BAG, Beschluss vom 7.2.2024 – 7 ABR 8/23 (LAG Düsseldorf 24.11.2022 – 8 TaBV 59/22)

Amtlicher Leitsatz

Nach dem Betriebsverfassungsgesetz haben Betriebsräte Anspruch auf für die Betriebsratsarbeit erforderliche Schulungen, deren Kosten der Arbeitgeber zu tragen hat. Dabei können Übernachtungs- und Verpflegungskosten für ein auswärtiges Präsenzseminar auch dann erfasst sein, wenn derselbe Schulungsträger ein inhaltsgleiches Webinar anbietet.

Sachverhalt

Die Beteiligten streiten über die Freistellung von Schulungskosten. Bei der Beteiligten zu 2. (Arbeitgeberin) handelt es sich um eine Luftverkehrsgesellschaft. Die Antragstellerin ist die im Betrieb der Arbeitgeberin auf der Grundlage des § 117 II BetrVG i. V. m. Tarifvertrag Personalvertretung Nr. 1 für die Beschäftigung des Kabinenpersonals der Euro... GmbH vom 20.8.2019 (i. F. TV PV) gewählte Personalvertretung. Die Herren L und T, die früheren Beteiligten zu 3. und 4., rückten im Sommer 2021 als ordentliche Mitglieder der Personalvertretung nach, nachdem sie zuvor als Ersatzmitglieder fungierten.
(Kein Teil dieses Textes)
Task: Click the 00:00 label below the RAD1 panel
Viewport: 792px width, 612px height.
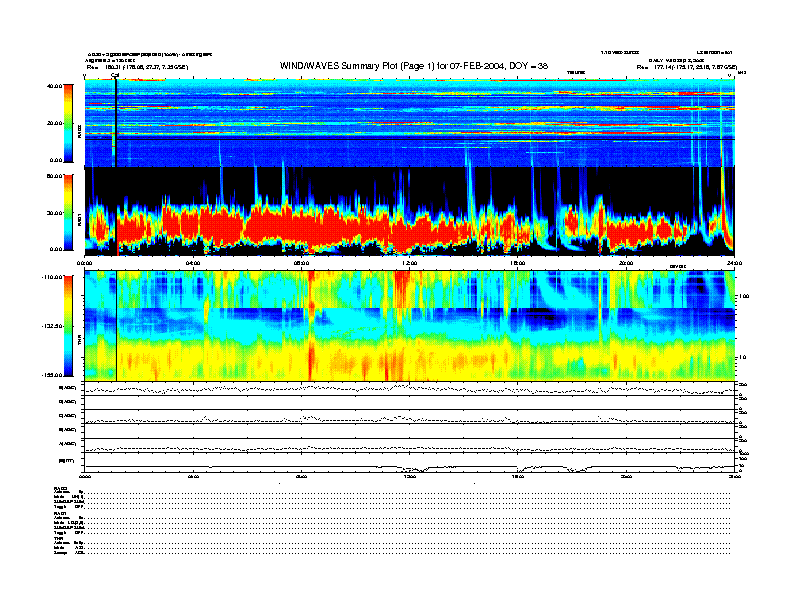Action: pyautogui.click(x=86, y=264)
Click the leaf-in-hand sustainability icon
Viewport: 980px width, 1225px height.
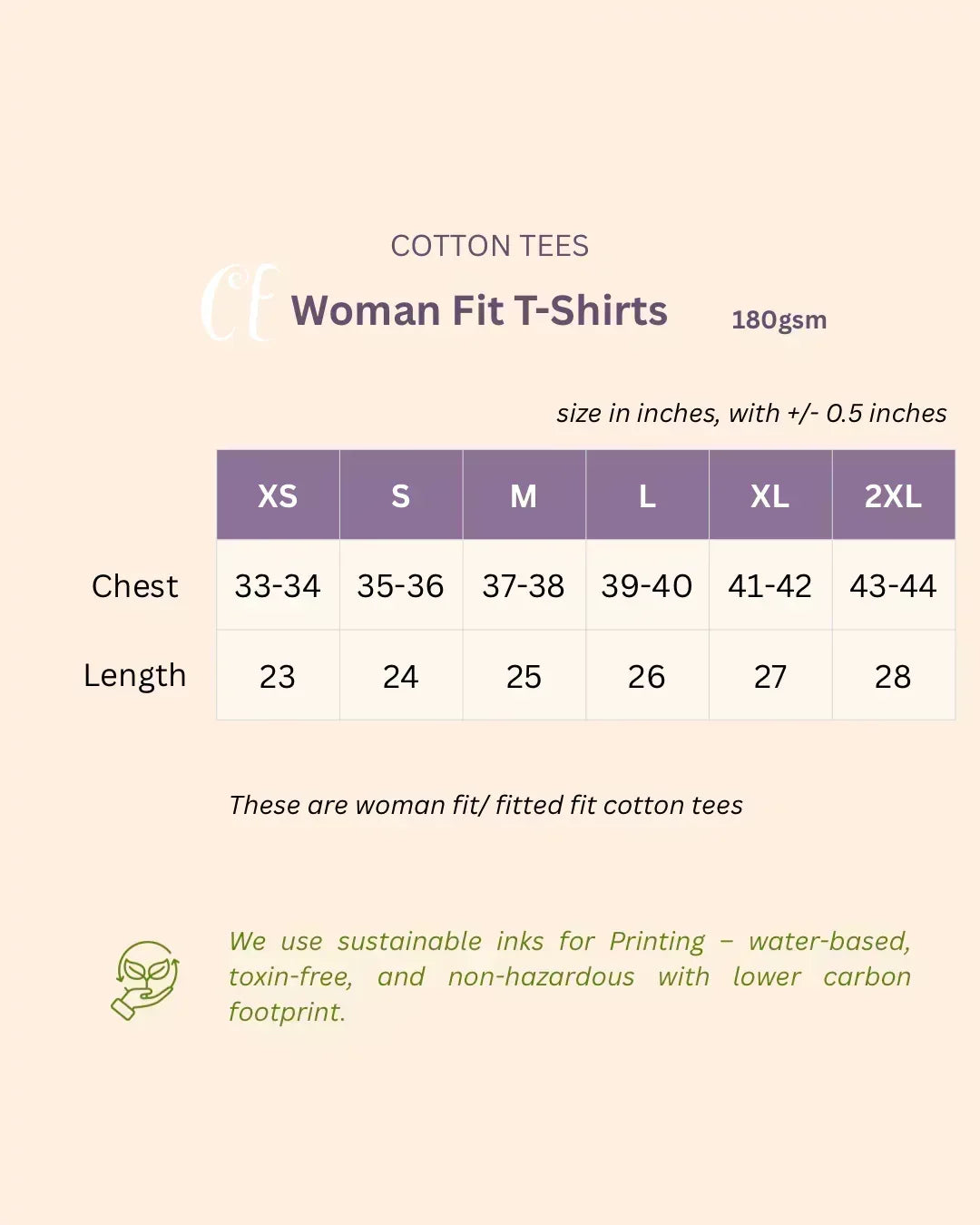click(x=145, y=980)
§ 1 III TV PV bestimmt, dass für das Kabinenpersonal der Euro… GmbH und deren Personalvertretung das BetrVG in der jeweils gültigen Fassung Anwendung findet.

Die Personalvertretung beabsichtigte zunächst, die Herren L und T zu dem Seminar „Betriebsverfassungsrecht Teil 1“ des Schulungsanbieters X vom 24.8. bis 27.8.2021 in Binz/Rügen zu entsenden. Die Arbeitgeberin teilte daraufhin am 28.6.2021 mit, dass die Teilnahme grundsätzlich in Ordnung sei, aus Kostengründen aber ein Seminar in der Nähe – z. B. Velbert, Bad Honnef oder Köln – oder – sogar im gewählten Zeitraum – ein Webinar ausgesucht werden solle. Daraufhin teilte die Personalvertretung am 9.7.2021 mit, dass sie sich nunmehr für ein Präsenzseminar in Potsdam vom 24.8. bis 27.8.2021 entschieden hätte. An diesem Seminar nahmen die Herren L und T teil. Die Anreise erfolgte durch Nutzung eines Fluges der Arbeitgeberin nach Berlin und der Weiterfahrt per Taxi nach Potsdam. Mit Rechnung vom 8.9.2021 stellte die Firma X der Personalvertretung die Seminargebühren i. H. v. 1.528,00 EUR zzgl. 19 % MwSt. und die Übernachtungs- und Verpflegungskosten i. H. v. 1.108,62 EUR zzgl. MwSt. in Rechnung.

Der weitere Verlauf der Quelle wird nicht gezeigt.